(Data excerpts)
>>>>

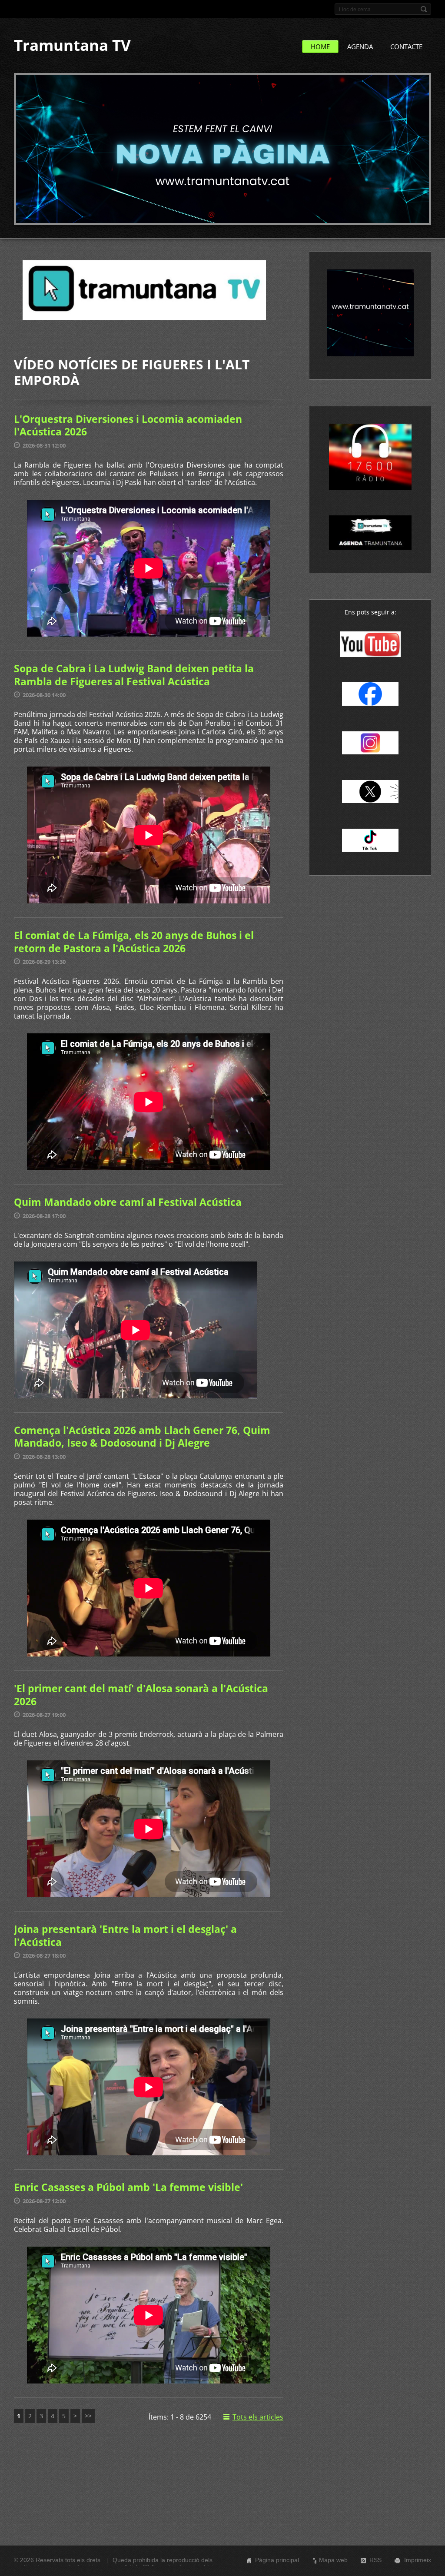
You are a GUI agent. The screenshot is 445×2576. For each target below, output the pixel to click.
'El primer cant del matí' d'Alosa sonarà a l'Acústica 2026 (141, 1694)
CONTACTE (406, 46)
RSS (375, 2559)
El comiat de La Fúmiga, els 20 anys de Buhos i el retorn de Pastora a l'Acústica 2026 (134, 941)
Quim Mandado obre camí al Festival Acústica (128, 1202)
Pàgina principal (277, 2559)
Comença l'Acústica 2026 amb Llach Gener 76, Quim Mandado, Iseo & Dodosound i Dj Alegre (142, 1436)
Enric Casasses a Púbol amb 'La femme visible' (128, 2187)
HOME (320, 46)
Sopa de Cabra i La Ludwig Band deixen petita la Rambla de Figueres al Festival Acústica (134, 674)
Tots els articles (257, 2417)
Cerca (423, 9)
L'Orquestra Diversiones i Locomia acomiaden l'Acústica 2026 (128, 425)
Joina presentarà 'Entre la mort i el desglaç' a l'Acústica (125, 1935)
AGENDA (360, 46)
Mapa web (333, 2559)
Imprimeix (417, 2559)
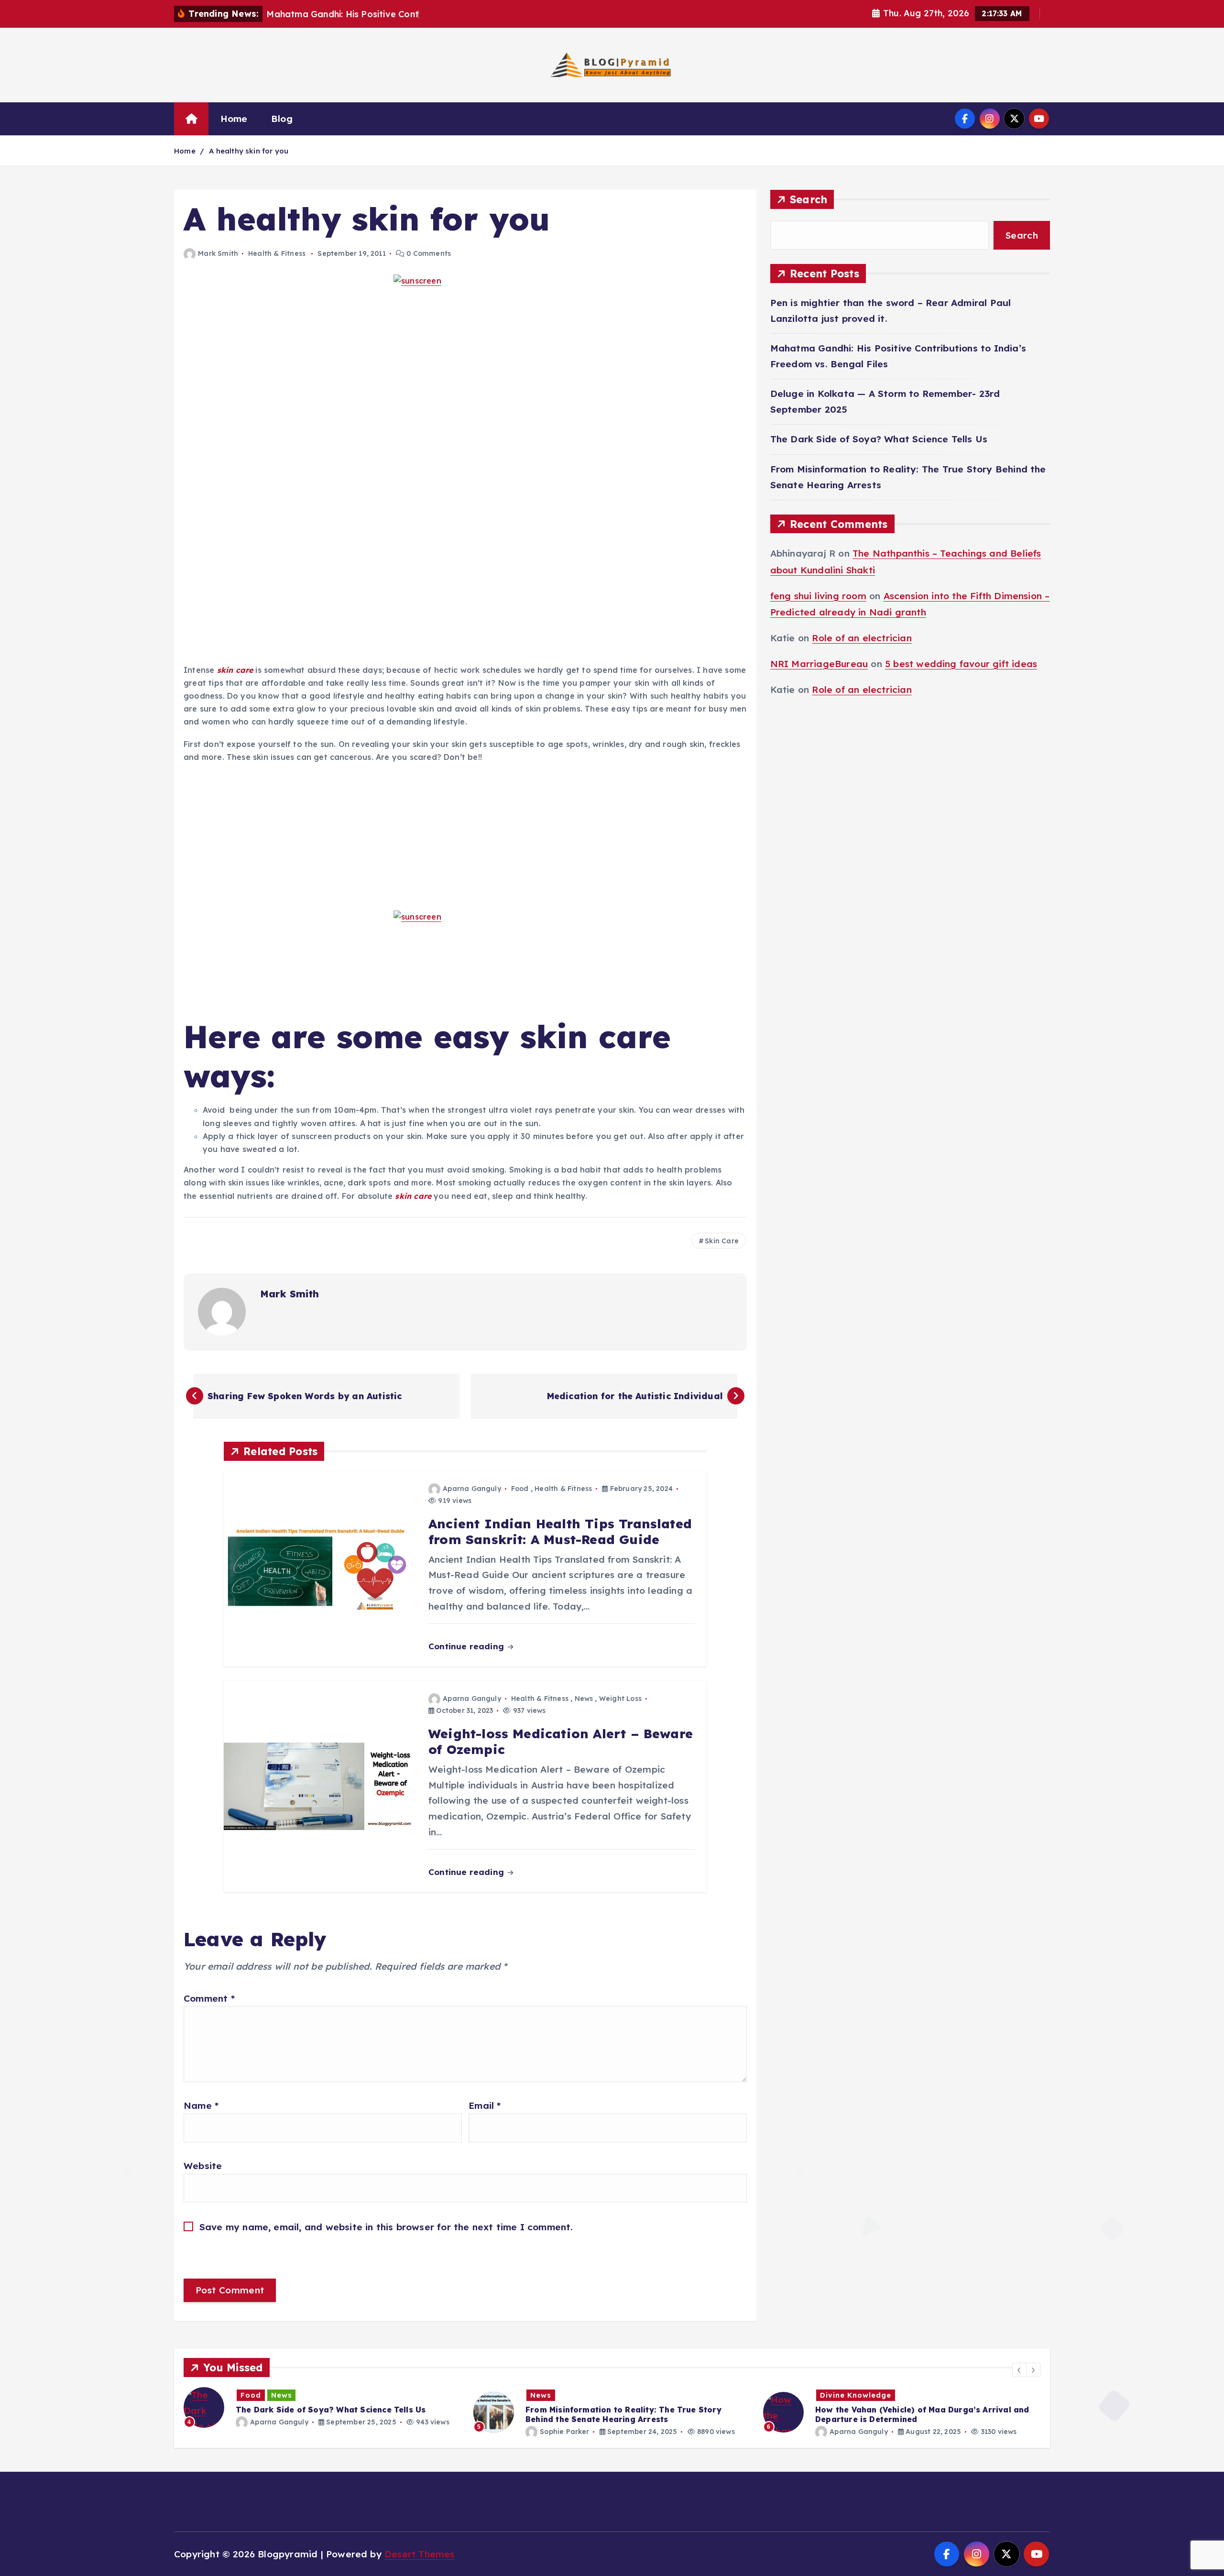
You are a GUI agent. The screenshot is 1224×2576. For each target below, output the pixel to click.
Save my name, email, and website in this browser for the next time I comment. (386, 2227)
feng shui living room (818, 596)
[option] (323, 2412)
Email (485, 2105)
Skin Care (722, 1241)
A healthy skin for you (248, 150)
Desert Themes (419, 2554)
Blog (282, 118)
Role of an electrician (861, 638)
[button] (1019, 2370)
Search (809, 199)
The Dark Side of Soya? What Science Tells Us (878, 439)
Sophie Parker (275, 2431)
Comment (209, 1998)
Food (520, 1488)
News (584, 1698)
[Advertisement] (465, 450)
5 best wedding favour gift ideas (961, 663)
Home (234, 118)
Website (203, 2165)
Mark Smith (218, 253)
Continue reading (467, 1646)
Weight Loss (620, 1698)
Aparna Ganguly (472, 1488)
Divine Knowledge (565, 2395)
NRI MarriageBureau (819, 663)
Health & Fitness (277, 253)
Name (201, 2105)
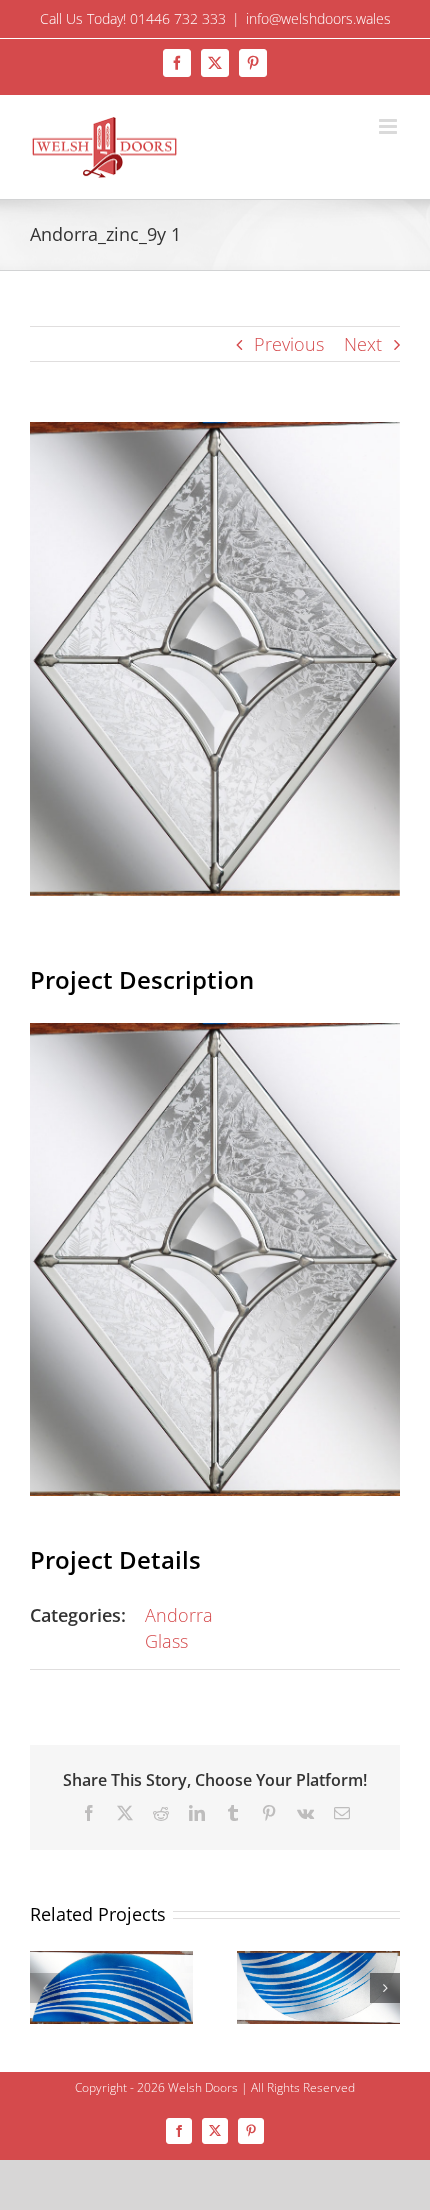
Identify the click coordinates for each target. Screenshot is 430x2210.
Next (363, 344)
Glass (166, 1641)
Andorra (179, 1615)
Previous (289, 344)
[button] (45, 1988)
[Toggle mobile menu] (389, 126)
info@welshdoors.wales (318, 18)
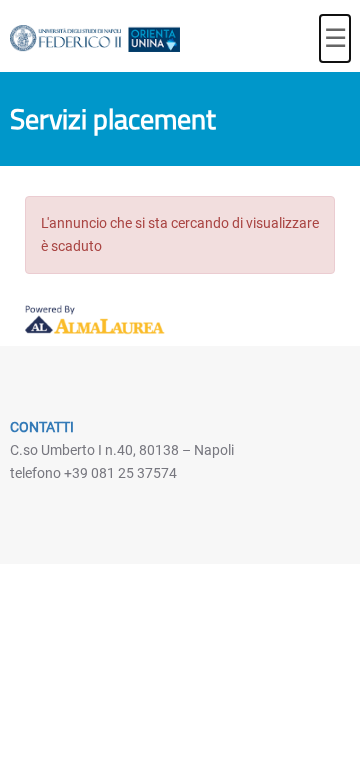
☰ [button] (335, 38)
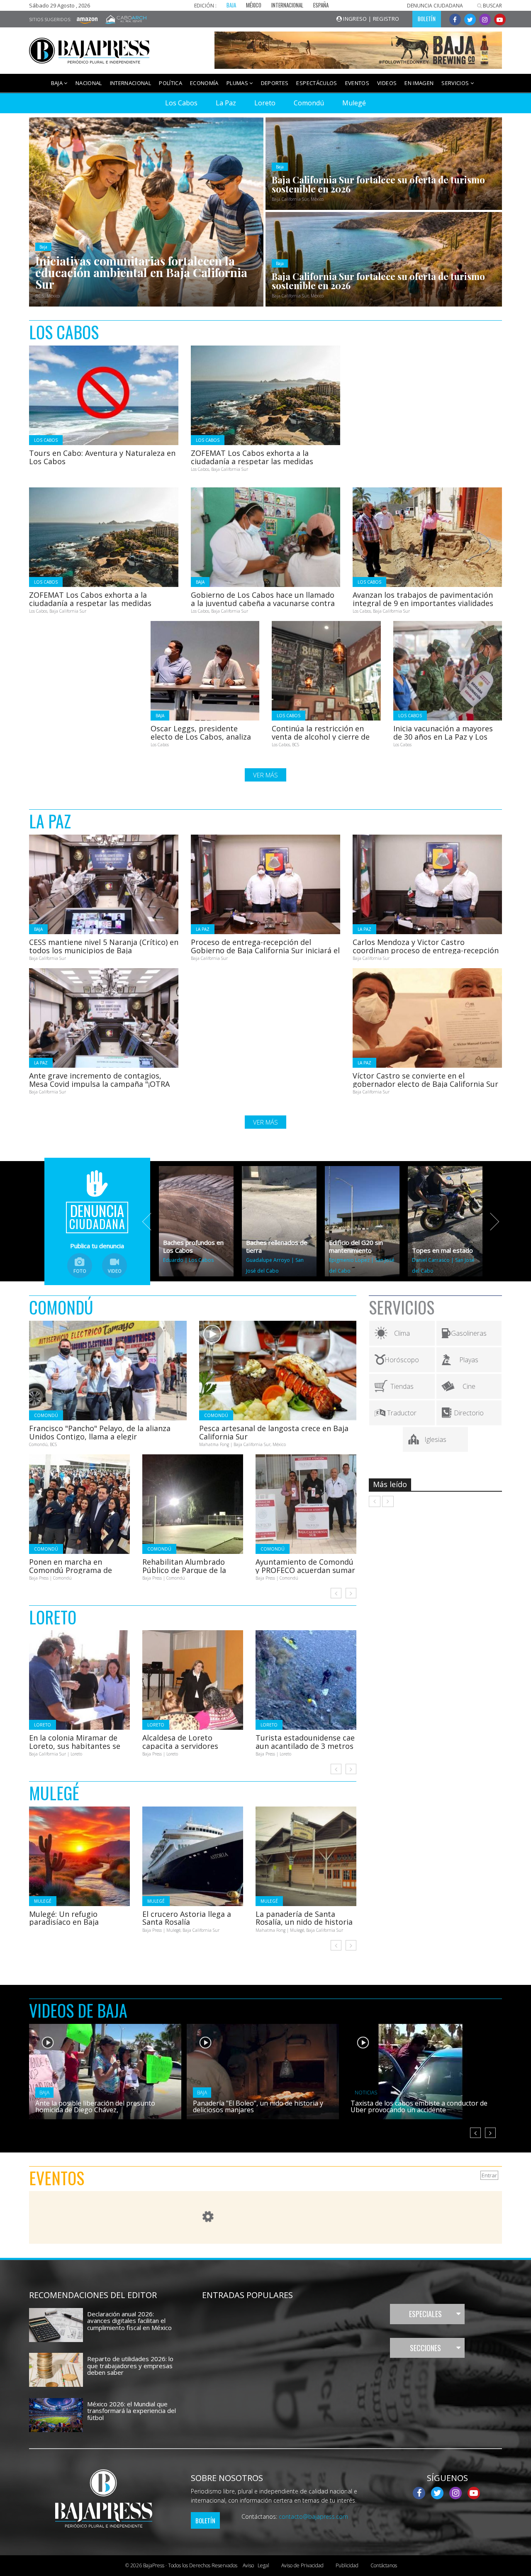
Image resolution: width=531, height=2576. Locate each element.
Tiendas (402, 1386)
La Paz (226, 102)
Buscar (492, 5)
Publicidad (347, 2565)
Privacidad (302, 2565)
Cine (469, 1386)
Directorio (469, 1412)
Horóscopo (402, 1359)
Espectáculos (316, 83)
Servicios (455, 83)
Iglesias (435, 1439)
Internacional (130, 83)
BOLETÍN (427, 19)
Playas (468, 1359)
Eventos (357, 83)
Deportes (275, 83)
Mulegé (354, 102)
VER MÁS (265, 775)
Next (490, 1221)
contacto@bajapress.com (313, 2516)
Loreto (264, 102)
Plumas (238, 83)
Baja (57, 83)
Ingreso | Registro (370, 18)
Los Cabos (181, 102)
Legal (256, 2565)
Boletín (205, 2520)
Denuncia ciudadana (435, 5)
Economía (204, 83)
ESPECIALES (425, 2313)
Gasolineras (469, 1333)
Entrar (489, 2175)
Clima (402, 1333)
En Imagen (419, 83)
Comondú (309, 102)
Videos (387, 83)
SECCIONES (425, 2347)
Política (170, 83)
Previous (151, 1221)
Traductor (402, 1412)
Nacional (89, 83)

<<<<

What is expected
List every line from the entries above in which "each" appears.

Solution to this task
You are a GUI agent. The screenshot is 445×2576. For each target below, output the pixel to click.
You are a GUI agent. The screenshot is 1224×2576. For each target below, output the pixel to click.
Identify the click coordinates for each target. Screenshot is 430x2210.
Image resolution: width=531, height=2576. Locate each element.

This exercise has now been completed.